Conventionally, the framework of the tax audit process would span over the following areas:

  1. Audit coverage – The Officers may identify and conduct tax audits according to a selective type of taxes, such as corporate income tax (including transfer pricing), withholding tax, value added tax, stamp duty or selecting a specific target group by type of business.
  2. Selection of audit cases was usually done by local tax offices and centralized, specialized units under the risk-based assessment approach.
  3. Types of audits - Audit formats and methodologies to be used would vary by types of audits.
    1. For a newly established company, the officers will conduct an informal tax investigation through “introductory visit” to interview staff and request documents to understand its operations. The purpose is to give initial advice that will help the company to do it right the first time.
    2. For the “business operational visit”, the officers visit the company once every 2-4 years to conduct information investigation to make sure continuing tax compliance of the company under their supervision. This type of audit was also used to begin an investigation on specific areas, such as transfer pricing, of the selected audit target.
    3. The “comprehensive audit” (aka. summons investigation) will be conducted if the Revenue officers have a reasonable cause to believe that a taxpayer has filed a false or incomplete tax return.  The summons is issued, initiating a more rigorous audit process that covering all types of taxes under the Revenue Code.
  4. Methodologies - Details of the tax audit process are determined by the Tax Supervision and Audit Standards Division.
  5. Evaluation – At the end of the process, the authorities set out mechanisms for measuring the impacts of audits so as to voluntarily tax compliance is to be correctly made by a tax payer, or issuing an assessment letter for any non-compliance under the summons investigation. 

With the substantial support of disruptive technology, especially Big Data and AI data analytics, the Revenue Department made strategic changes in selecting audit cases. For FY2026, the selection of audit targets by prioritizing high-risk groups and centralized selection based on risk assessment systems. Instead of each individual revenue office or audit unit identified targets under their supervision, the centralized unit will utilize its expertise and powerful IT system to determine audit targets and execute the audit process through its nationwide networks of 18,000+ personnel. 
 
Audit targets for FY2026
 
List of FY2026 audit targets disclosed by the Revenue Department include:
1.    Juristic person at risk under Sections 65 bis and 65 ter of the Revenue Code.
2.    Businesses operating through online channels and platforms.
3.    Businesses operating outside the tax system.
4.    Groups of businesses with indications of potential illegality from external agencies.
5.    Businesses using nominees to conduct business.
6.    Juristic person at risk regarding transfer pricing issues.

Conclusion

The release of the Tax Audit Plan for FY2026 by the Revenue Department would be considered as a “wake-up call” to all taxpayers. It should signal for immediate attention of prudent taxpayers and activate their predetermined response planning, the organized action should be taken to avoid, contain damage, and prevent the escalation of a situation. In the case that the company has yet to have such plan, the company may begin with the tax health check that would assist the company to take control, understand its tax compliance position and map out appropriate preventive measures that fit with their tax position.

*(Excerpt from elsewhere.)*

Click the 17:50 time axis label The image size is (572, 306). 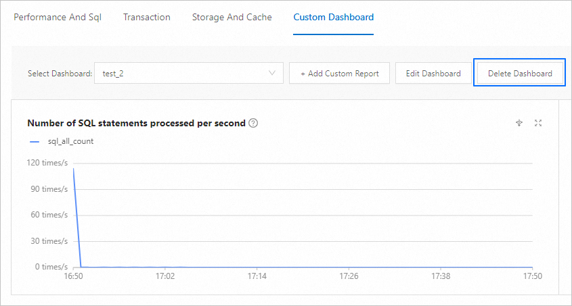click(x=533, y=276)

Benefits of tax health check to taxpayers 
1.    Strengthen position in time of tax audit as the well-prepared supporting documents or evidence are at hand.
2.    Maintain appropriate internal controls or establish good practice for future business operations.
3.    Avoid or minimize impact on cash, e.g., penalties, fees for external advisors and/or litigators.
4.    Minimize penalties in case of non-compliance by demonstrating good cooperation.
5.    Ensure that the company’s human resources can keep focusing on productive work.

[Contact Person: Ms. Thirapa Glinsukon, Partner and Ms. Susama Thaveesin, Director]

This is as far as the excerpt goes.